Ackermann said the family of chief financial officer Pierre Wauthier, who had worked at Europe's No. 3 insurance group for 17 years, believed he shared some of the blame for his death.
Wauthier's death came just weeks after the head of telecoms firm Swisscom, Carsten Schloter, died in another apparent suicide. The deaths have shocked corporate Switzerland and prompted calls for greater support for boardroom high-fliers.
"I have reasons to believe that the family is of the opinion that I should take my share of responsibility, as unfounded as any allegations might be," Ackermann said in a statement, adding that he wanted to avoid any damage to Zurich's reputation.
Swiss police said that Wauthier - who was found dead at his suburban home near Zug on Monday - appeared to have committed suicide.
A spokeswoman for Zurich Insurance did not elaborate on what allegations Ackermann was referring to surrounding Wauthier, who was 53 and left a wife and two children.
Wauthier's widow declined comment on Thursday. And at the family's lakefront home, once a traditional Swiss inn, a security guard said relatives did not wish to talk.
Zurich's chief executive Martin Senn said he was not aware of any dispute that could have driven Wauthier to his death.
"We didn't spot any conflicts that could or should have led to such a death," Senn told Swiss television.
However, a former colleague of Wauthier's said there was pressure within the company to increase its share price.
Two insurance executives outside the firm's headquarters in Zurich described their colleagues as "somewhat shellshocked" and said Ackermann's departure was a surprise for the industry.
Zurich said Vice-Chairman Tom de Swaan would take over as acting chairman.
One of Europe's leading economic power brokers, Ackermann, 65, transformed Germany's Deutsche Bank and played a role in the euro zone's financial crisis as chairman of the Institute of International Finance (IIF).
He was touted as a candidate for top financial jobs in his native Switzerland before he took the relatively low-key role at Zurich last year. He also sits on the boards of Royal Dutch Shell, Siemens and Investor AB.
Ackermann has survived controversy before. In 2006, he paid 3.2 million euros, without admitting wrongdoing, to avoid trial in a dispute over payments to executives at telecoms firm Mannesmann, where he sat on the board of directors.
One of few senior industry figures to keep his job through the current financial crisis, he became a forceful public advocate for the Swiss financial sector after leaving Deutsche.
"Ackermann's mission when he came was to shake up Zurich, to infuse a more dynamic mentality into it," said a person close to the former Zurich chairman.
"Yes, insurance isn't banking. But there was still more oomph to be wrung out of Zurich, he thought."
When Ackermann took over as Deutsche Bank chief executive in May 2002, radical surgery was needed. Burdened with high costs, it was slipping as one of the largest lenders in Europe.

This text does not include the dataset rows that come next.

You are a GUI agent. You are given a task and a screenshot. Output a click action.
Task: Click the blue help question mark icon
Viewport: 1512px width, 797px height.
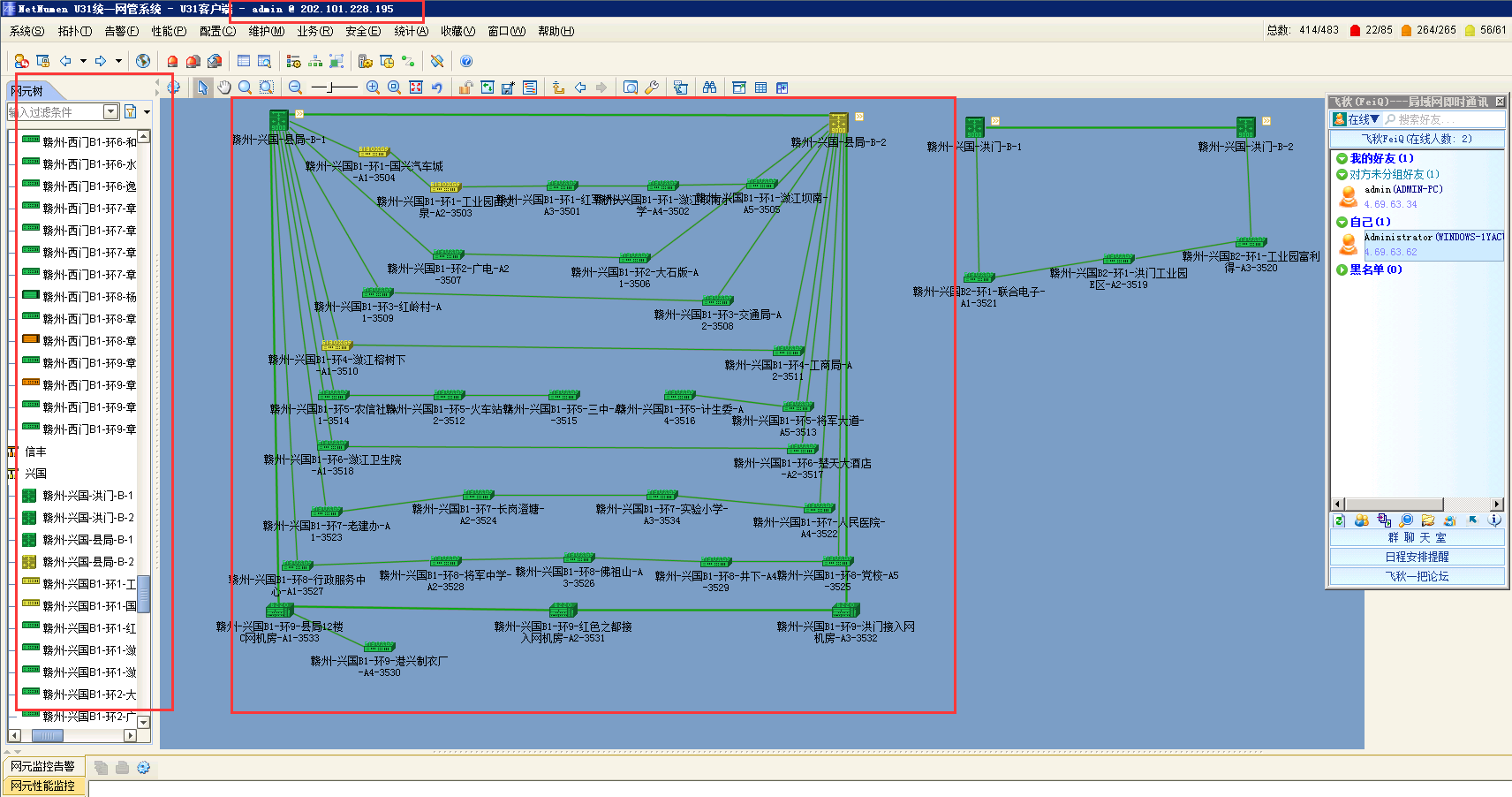click(x=466, y=61)
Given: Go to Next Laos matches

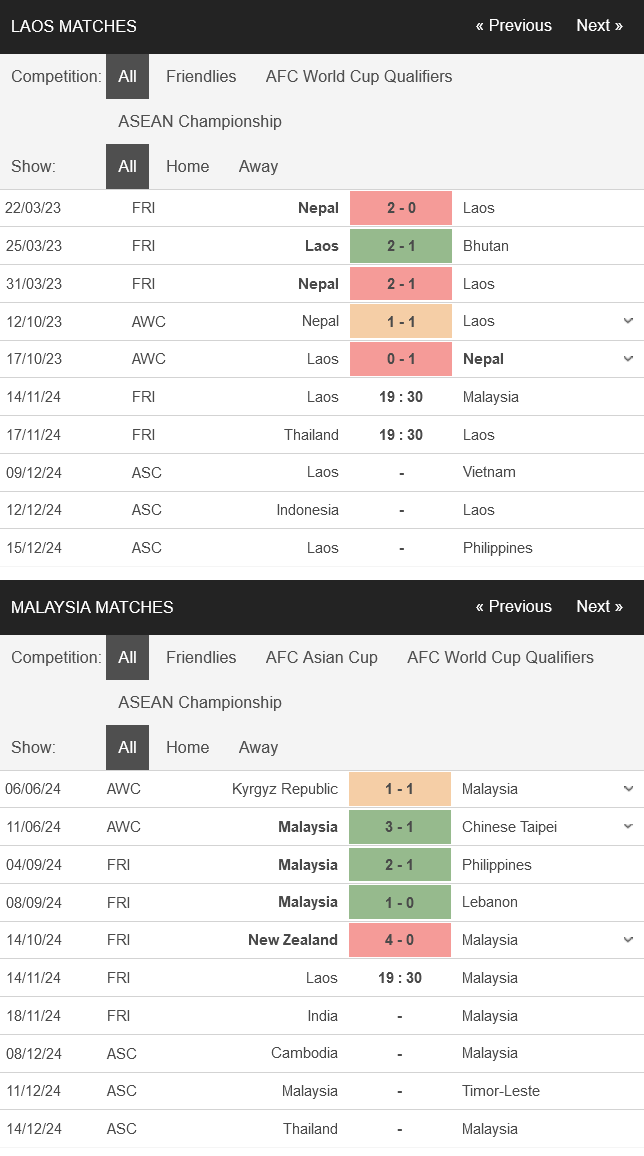Looking at the screenshot, I should point(599,26).
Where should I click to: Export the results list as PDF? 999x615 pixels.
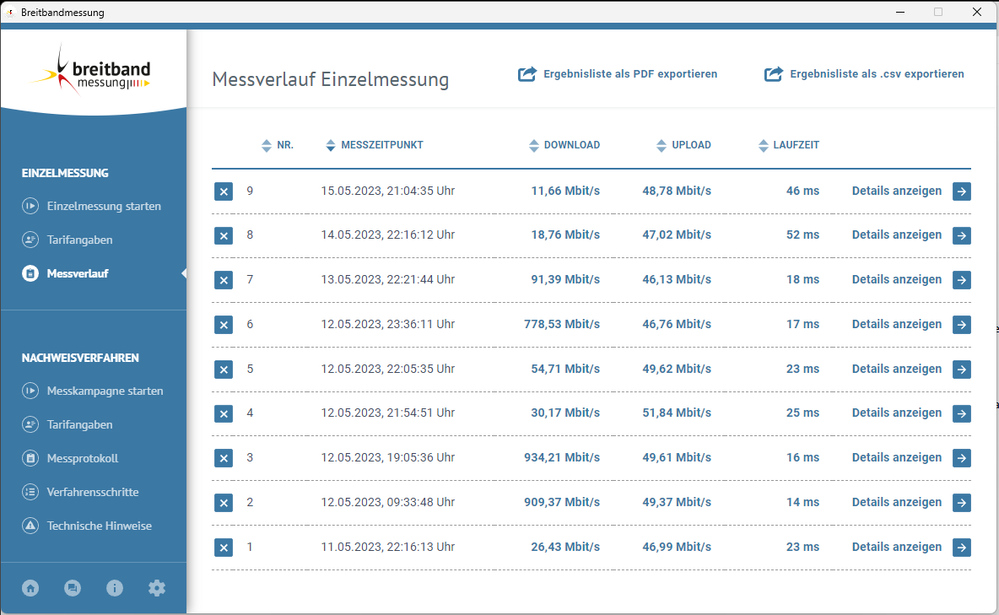click(x=618, y=74)
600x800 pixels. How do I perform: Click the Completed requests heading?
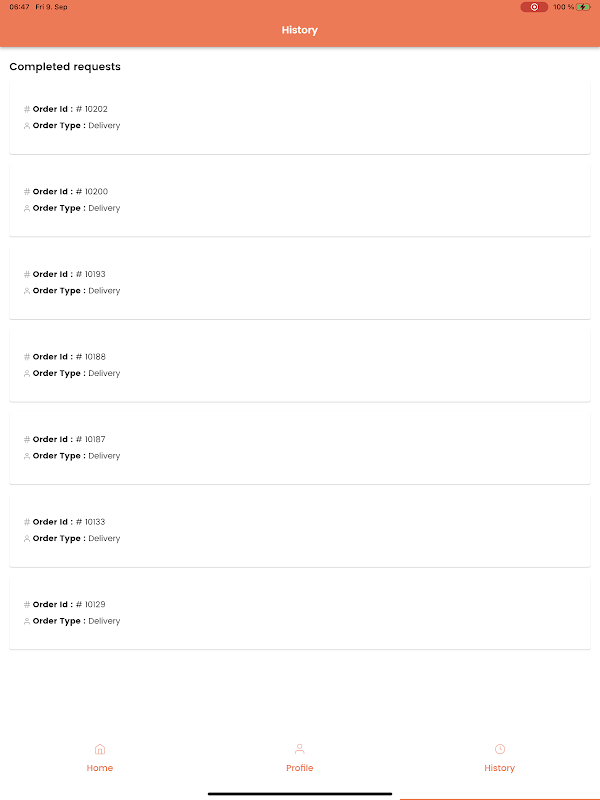point(65,67)
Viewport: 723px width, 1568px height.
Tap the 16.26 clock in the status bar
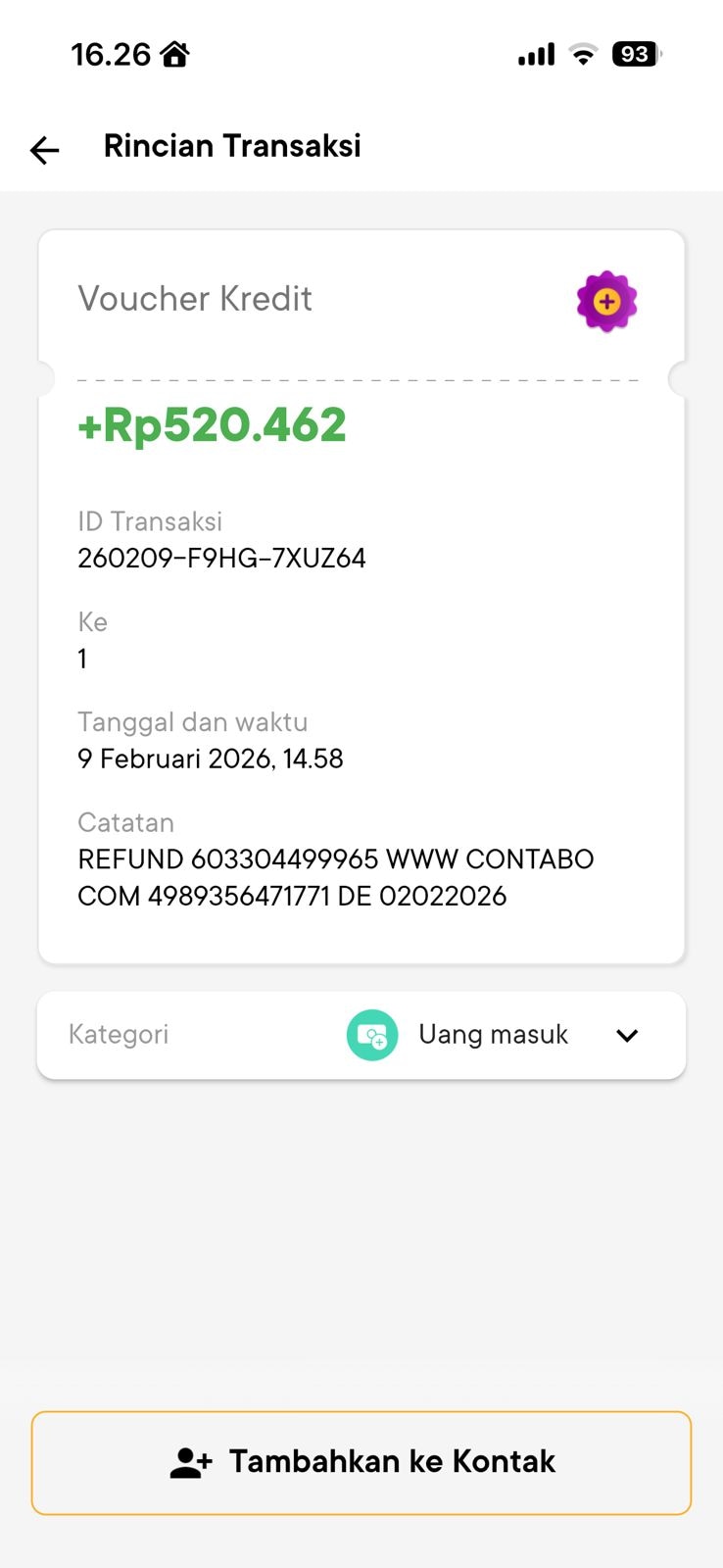point(111,54)
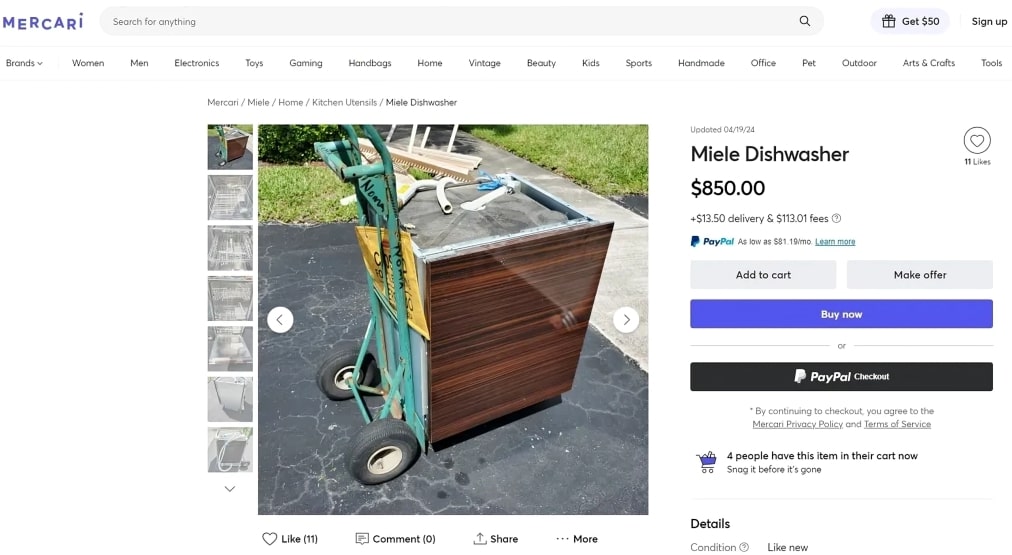Click the search magnifier icon

pyautogui.click(x=805, y=21)
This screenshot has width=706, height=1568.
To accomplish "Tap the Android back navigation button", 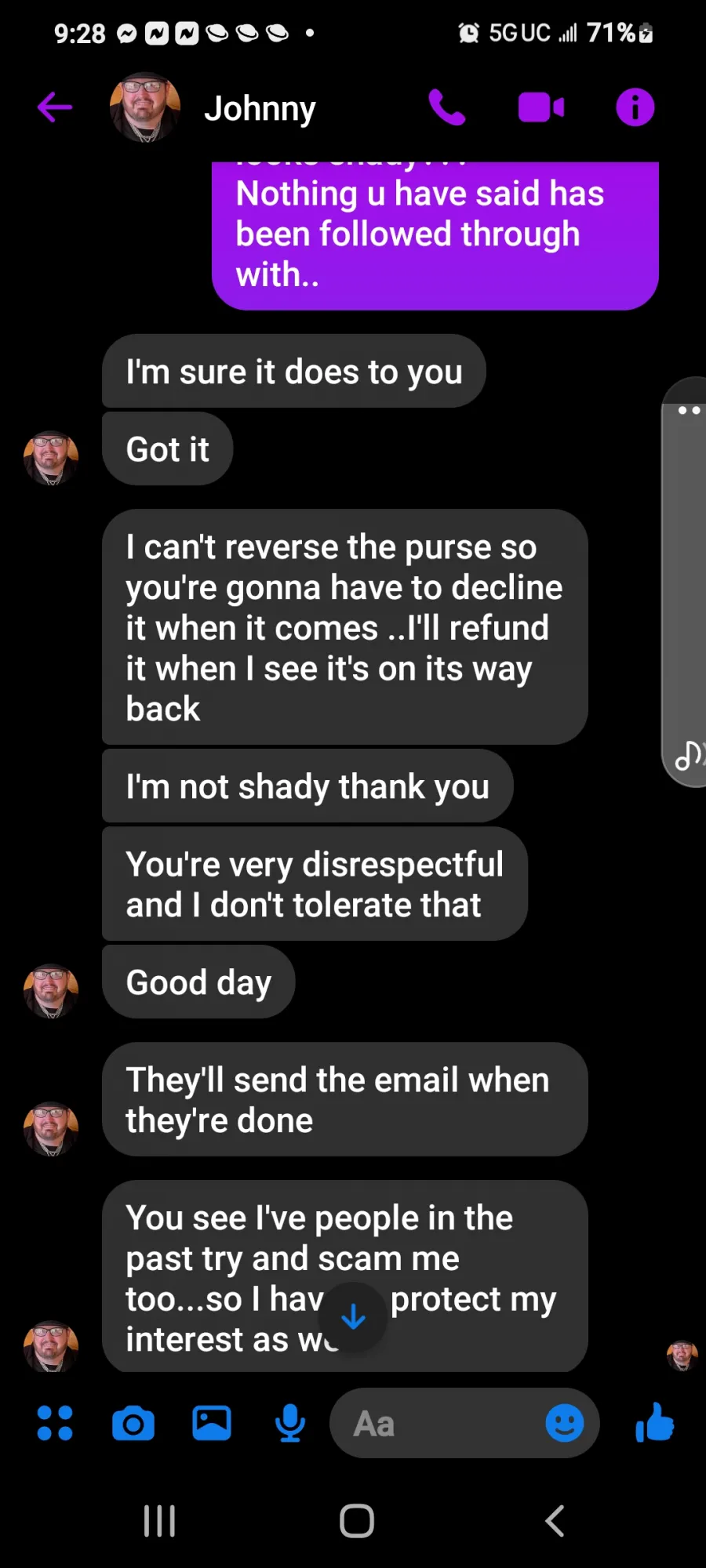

The first non-German to lead the bank, Ackermann was asked to transform it into a "global champion", but fell out with a German establishment that saw Deutsche's traditional role as supporting national industries.
When Ackermann joined the Frankfurt-based institution, the bank derived more than 70 percent of revenues from Germany. Ackermann sold off industrial holdings and slashed jobs, and Deutsche now makes less than 30 percent of its revenue there.
However, his arrival at Zurich failed to impress investors and there was considerable change in the top ranks.
Former general insurance head Mario Greco left a year ago to become head of Italian insurer Generali. Two weeks ago the head of its life insurance arm, Kevin Hogan, left to become AIG's head of consumer insurance.
On August 15, Zurich said it would be hard pressed to meet certain performance targets after posting a 27 percent fall in second-quarter net profit due to natural disaster payouts, which topped those of European rivals because of its high exposure to the United States.
The shares closed down 2.47 percent at 228.80 francs, but remained above the low of 225.6 francs that they reached on Tuesday after news of Wauthier's death. The volume of shares traded on the day, however, was the highest in over three years.